Dataset rows
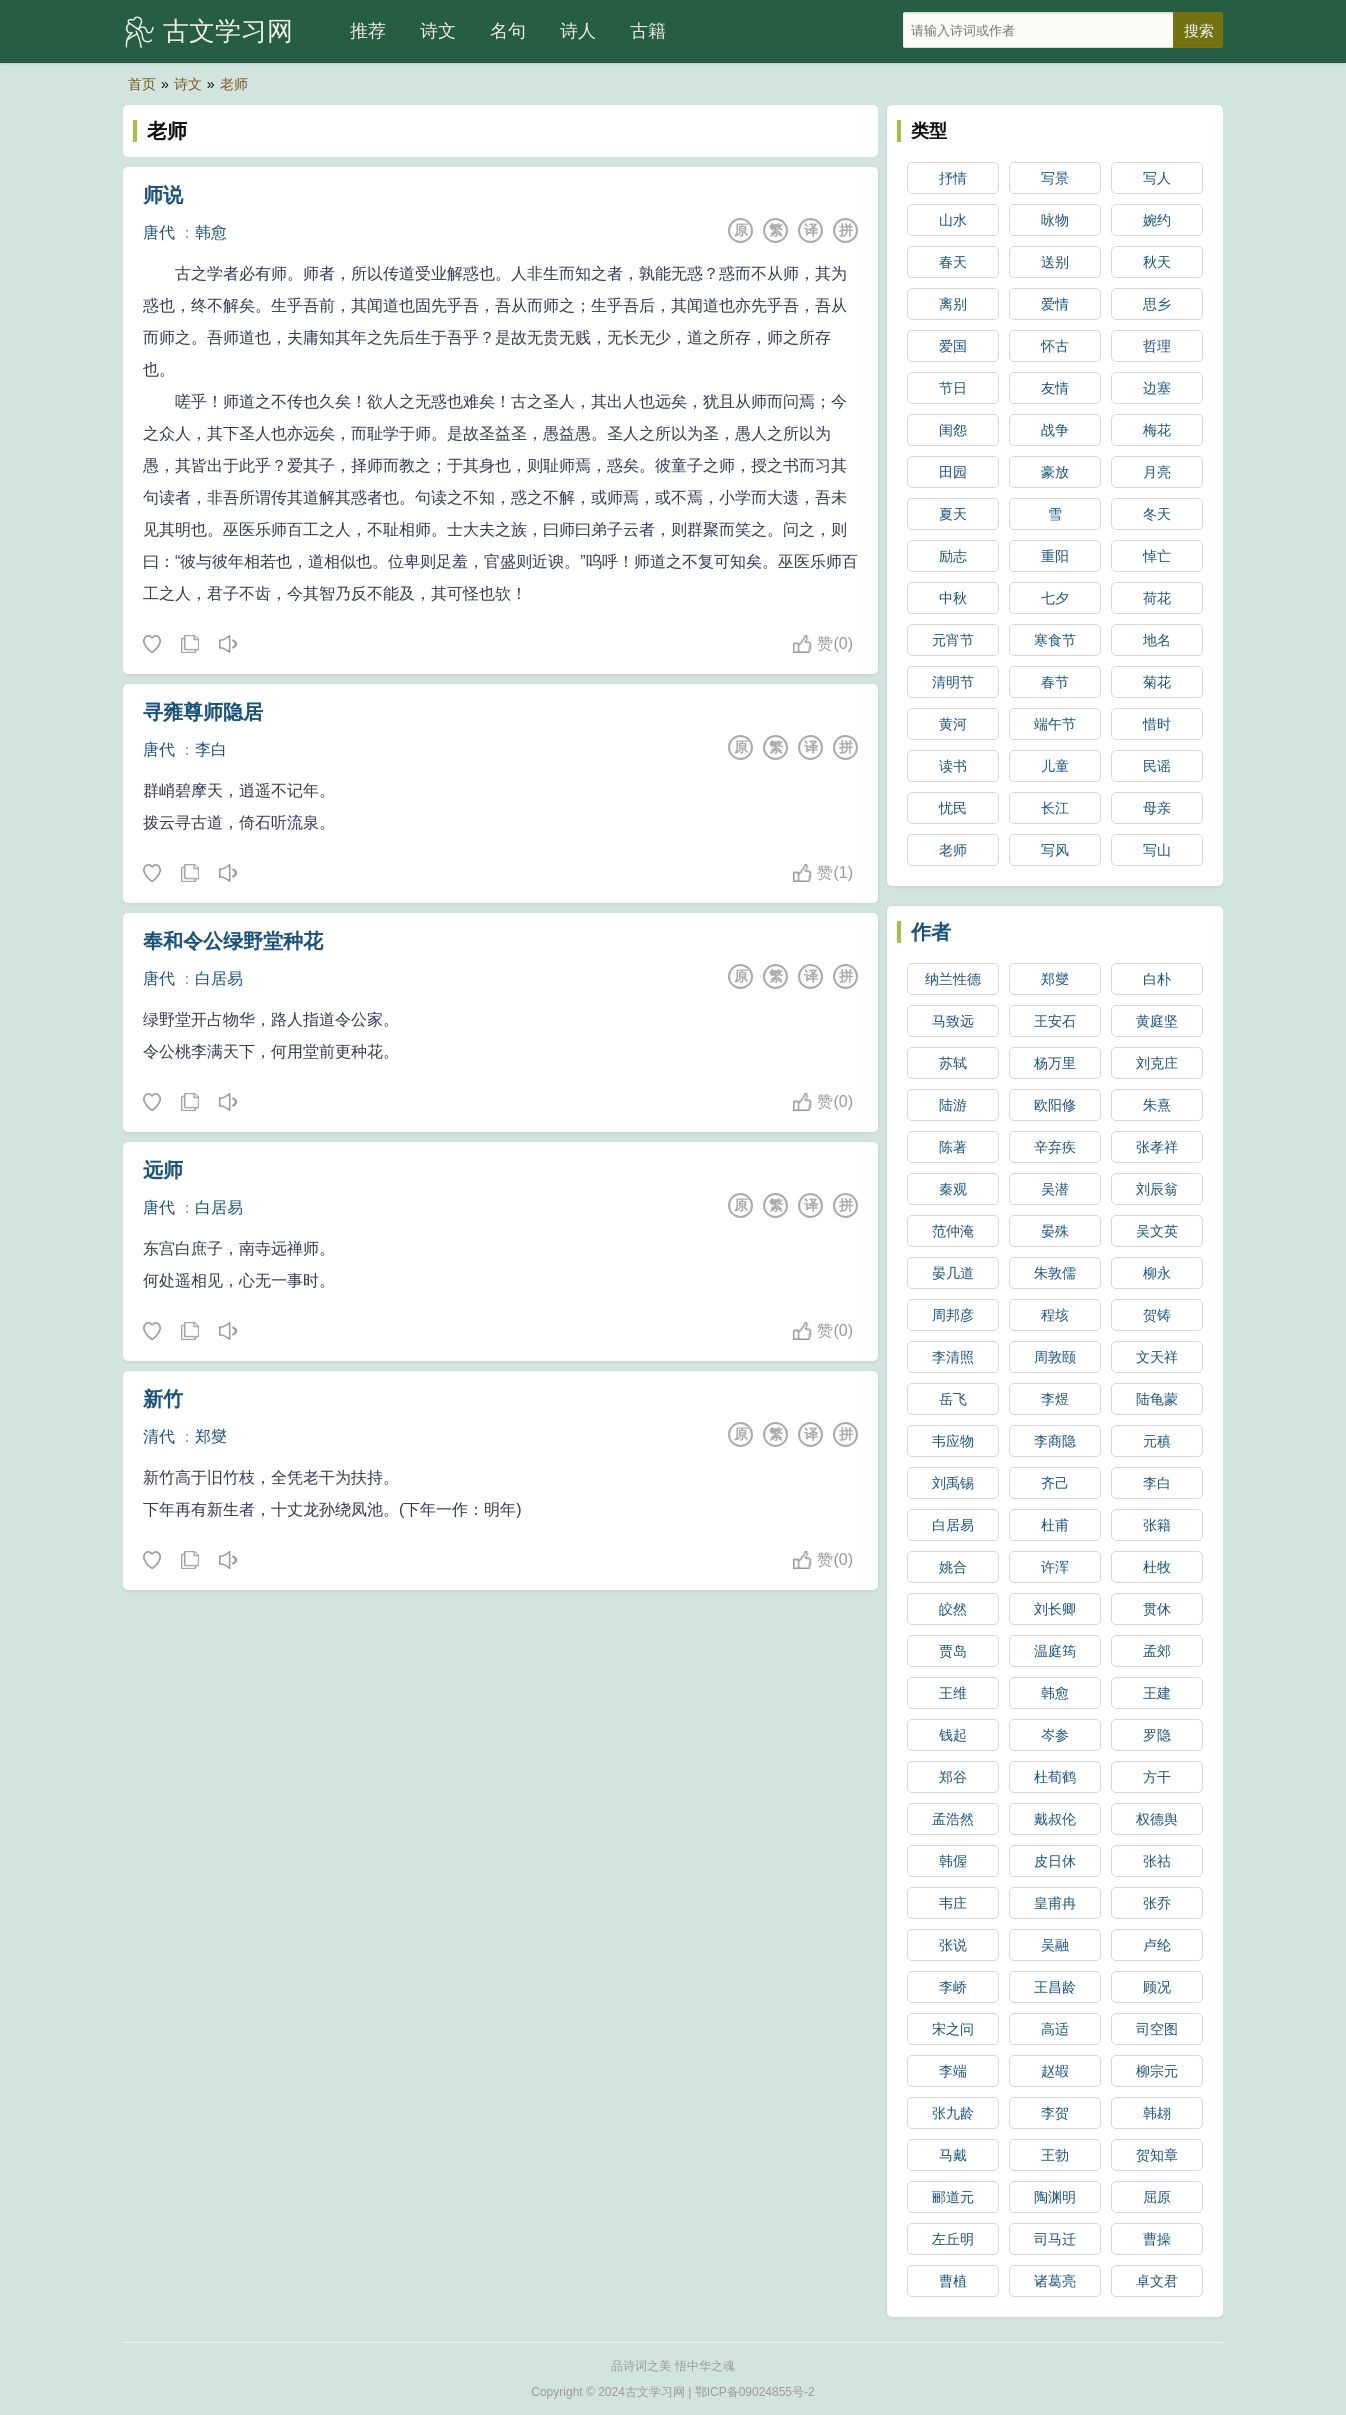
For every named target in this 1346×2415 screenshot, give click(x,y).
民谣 (1157, 766)
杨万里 (1055, 1063)
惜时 (1157, 724)
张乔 (1157, 1903)
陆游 (953, 1105)
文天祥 (1157, 1357)
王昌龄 (1055, 1987)
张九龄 (953, 2113)
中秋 (953, 598)
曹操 (1157, 2239)
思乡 (1157, 304)
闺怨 (953, 430)
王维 (953, 1693)
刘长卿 (1055, 1609)
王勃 (1055, 2155)
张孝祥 (1157, 1147)
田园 (953, 472)
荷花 (1157, 598)
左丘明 (953, 2239)
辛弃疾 (1055, 1147)
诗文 (438, 31)
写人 (1157, 178)
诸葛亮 (1055, 2281)
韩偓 (953, 1861)
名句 (508, 31)
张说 (953, 1945)
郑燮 (211, 1436)
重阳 (1055, 556)
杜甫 (1055, 1525)
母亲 (1157, 808)
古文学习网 (228, 31)
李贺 (1055, 2113)
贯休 (1157, 1609)
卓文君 (1157, 2281)
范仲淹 (953, 1231)
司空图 (1157, 2029)
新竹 (163, 1399)
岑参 (1055, 1735)
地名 (1157, 640)
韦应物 (953, 1441)
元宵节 (953, 640)
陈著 (953, 1147)
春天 (953, 262)
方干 (1157, 1777)
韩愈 (211, 232)
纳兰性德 (953, 979)
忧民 (953, 808)
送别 (1055, 262)
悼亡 (1157, 556)
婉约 (1157, 220)
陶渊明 (1055, 2197)
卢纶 (1157, 1945)
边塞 (1157, 388)
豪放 (1055, 472)
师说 (163, 195)
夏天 (953, 514)
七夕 (1055, 598)
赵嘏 (1055, 2071)
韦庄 (953, 1903)
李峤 (953, 1987)
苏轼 (953, 1063)
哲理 (1157, 346)
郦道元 (953, 2197)
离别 (953, 304)
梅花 (1157, 430)
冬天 (1157, 514)
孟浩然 (953, 1819)
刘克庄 (1157, 1063)
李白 (211, 749)
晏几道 (953, 1273)
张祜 (1157, 1861)
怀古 (1055, 346)
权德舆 (1157, 1819)
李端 (953, 2071)
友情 (1055, 388)
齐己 (1055, 1483)
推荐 (368, 31)
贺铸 (1157, 1315)
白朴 (1157, 979)
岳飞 (953, 1399)
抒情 (953, 178)
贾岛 (953, 1651)
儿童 (1055, 766)
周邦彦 (953, 1315)
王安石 (1055, 1021)
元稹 (1157, 1441)
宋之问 (953, 2029)
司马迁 (1055, 2239)
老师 (234, 84)
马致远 (953, 1021)
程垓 (1055, 1315)
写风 (1055, 850)
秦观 (953, 1189)
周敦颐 (1055, 1357)
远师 (163, 1170)
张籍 (1157, 1525)
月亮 (1157, 472)
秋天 (1157, 262)
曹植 (953, 2281)
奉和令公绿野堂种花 (233, 941)
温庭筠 (1055, 1651)
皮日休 (1055, 1861)
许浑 (1055, 1567)
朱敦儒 (1055, 1273)
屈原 (1157, 2197)
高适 (1055, 2029)
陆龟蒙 (1157, 1399)
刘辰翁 (1157, 1189)
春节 (1055, 682)
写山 (1157, 850)
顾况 (1157, 1987)
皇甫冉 (1055, 1903)
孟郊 (1157, 1651)
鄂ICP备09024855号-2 (755, 2392)
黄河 (953, 724)
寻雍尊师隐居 (203, 712)
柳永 (1157, 1273)
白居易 (219, 978)
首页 (142, 84)
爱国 (953, 346)
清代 (159, 1436)
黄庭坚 (1157, 1021)
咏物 (1055, 220)
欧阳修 (1055, 1105)
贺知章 (1157, 2155)
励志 (953, 556)
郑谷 (953, 1777)
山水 (953, 220)
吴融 (1055, 1945)
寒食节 (1055, 640)
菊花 (1157, 682)
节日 (953, 388)
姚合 (953, 1567)
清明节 (953, 682)
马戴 (953, 2155)
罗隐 (1157, 1735)
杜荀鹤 (1055, 1777)
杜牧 (1157, 1567)
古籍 (648, 31)
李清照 (953, 1357)
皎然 (953, 1609)
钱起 (953, 1735)
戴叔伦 (1055, 1819)
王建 (1157, 1693)
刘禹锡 (953, 1483)
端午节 (1055, 724)
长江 (1055, 808)
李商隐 (1055, 1441)
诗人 (578, 31)
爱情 (1055, 304)
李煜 (1055, 1399)
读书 (953, 766)
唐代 (159, 232)
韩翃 (1157, 2113)
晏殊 (1055, 1231)
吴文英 (1157, 1231)
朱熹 (1157, 1105)
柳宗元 (1157, 2071)
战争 (1055, 430)
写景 (1055, 178)
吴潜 (1055, 1189)
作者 (931, 932)
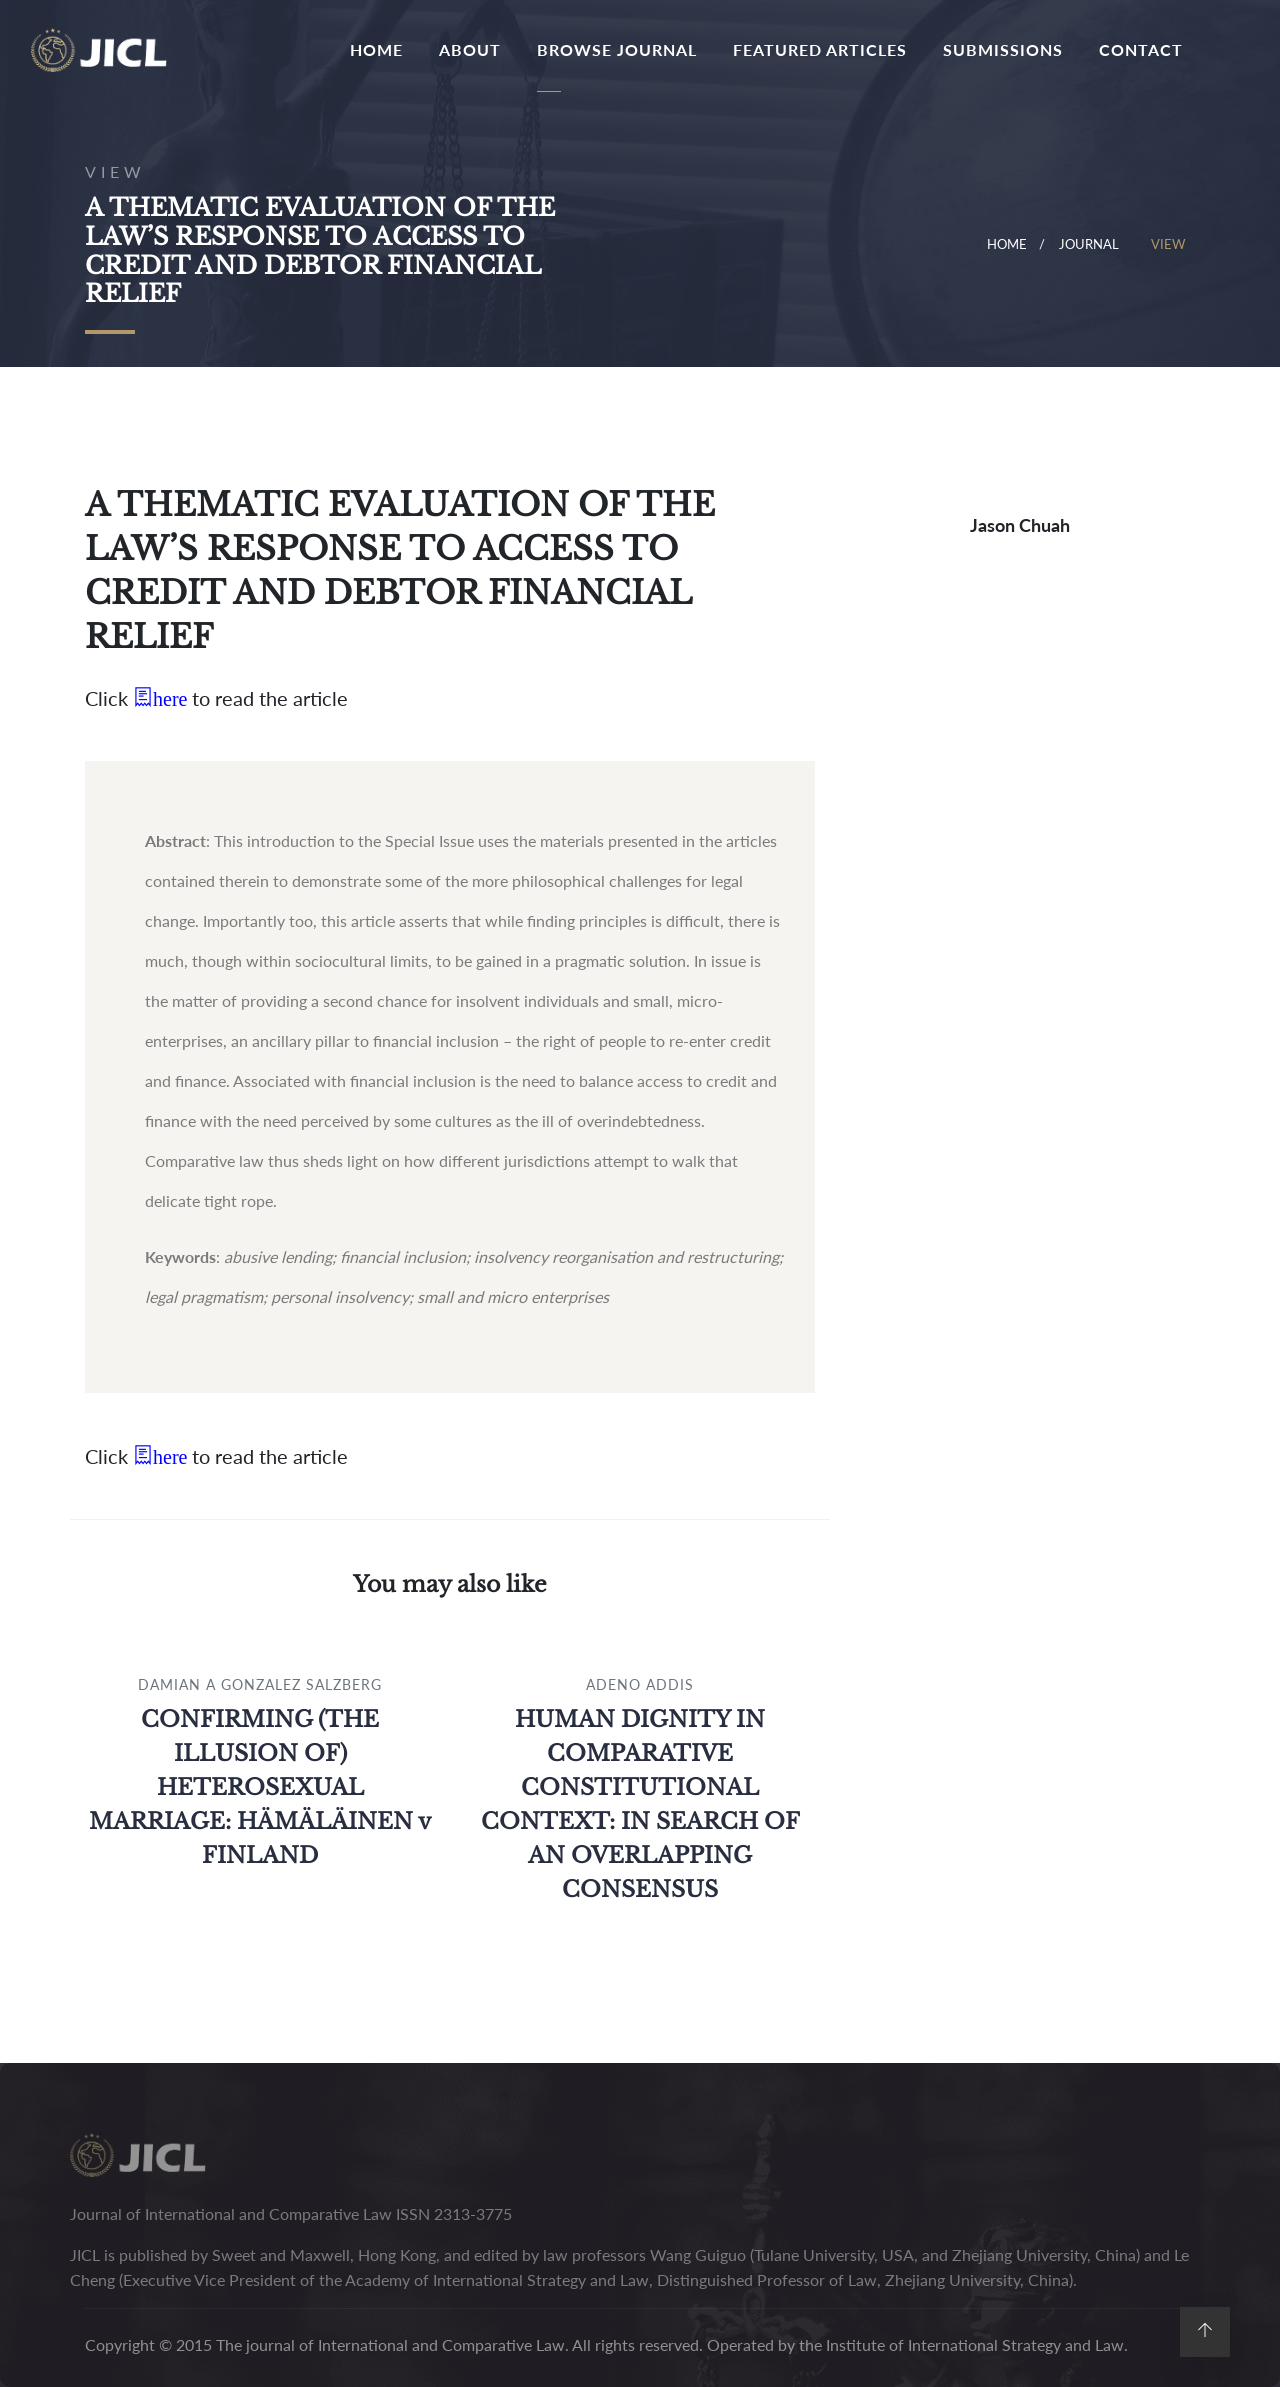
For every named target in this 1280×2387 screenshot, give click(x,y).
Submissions (1003, 49)
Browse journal (617, 49)
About (470, 49)
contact (1141, 49)
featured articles (820, 49)
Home (380, 48)
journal (1089, 244)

→ **Given exercise**
Can you repeat the lines from the one containing "许浑 (1055, 1567)" through the end of the items, both ends included, leaving out the pictures?

→ **Output for this task**
许浑 (1055, 1567)
朱敦儒 (1055, 1273)
屈原 (1157, 2197)
高适 (1055, 2029)
陆龟蒙 (1157, 1399)
刘辰翁 (1157, 1189)
春节 (1055, 682)
写山 (1157, 850)
顾况 (1157, 1987)
皇甫冉 (1055, 1903)
孟郊 (1157, 1651)
鄂ICP备09024855号-2 (755, 2392)
黄河 (953, 724)
寻雍尊师隐居 (203, 712)
柳永 (1157, 1273)
白居易 (219, 978)
首页 (142, 84)
爱国 (953, 346)
清代 (159, 1436)
黄庭坚 (1157, 1021)
咏物 (1055, 220)
欧阳修 (1055, 1105)
贺知章 (1157, 2155)
励志 (953, 556)
郑谷 (953, 1777)
山水 (953, 220)
吴融 (1055, 1945)
寒食节 (1055, 640)
菊花 (1157, 682)
节日 (953, 388)
姚合 (953, 1567)
清明节 (953, 682)
马戴 (953, 2155)
罗隐 (1157, 1735)
杜荀鹤 (1055, 1777)
杜牧 (1157, 1567)
古籍 (648, 31)
李清照 (953, 1357)
皎然 (953, 1609)
钱起 (953, 1735)
戴叔伦 (1055, 1819)
王建 (1157, 1693)
刘禹锡 (953, 1483)
端午节 (1055, 724)
长江 (1055, 808)
李商隐 (1055, 1441)
诗人 (578, 31)
爱情 (1055, 304)
李煜 (1055, 1399)
读书 (953, 766)
唐代 (159, 232)
韩翃 (1157, 2113)
晏殊 (1055, 1231)
吴文英 (1157, 1231)
朱熹 (1157, 1105)
柳宗元 (1157, 2071)
战争 (1055, 430)
写景 (1055, 178)
吴潜 (1055, 1189)
作者 (931, 932)
For every named target in this 1280×2387 screenshot, give click(x,y).
Submissions (1003, 49)
Browse journal (617, 49)
About (470, 49)
contact (1141, 49)
featured articles (820, 49)
Home (380, 48)
journal (1089, 244)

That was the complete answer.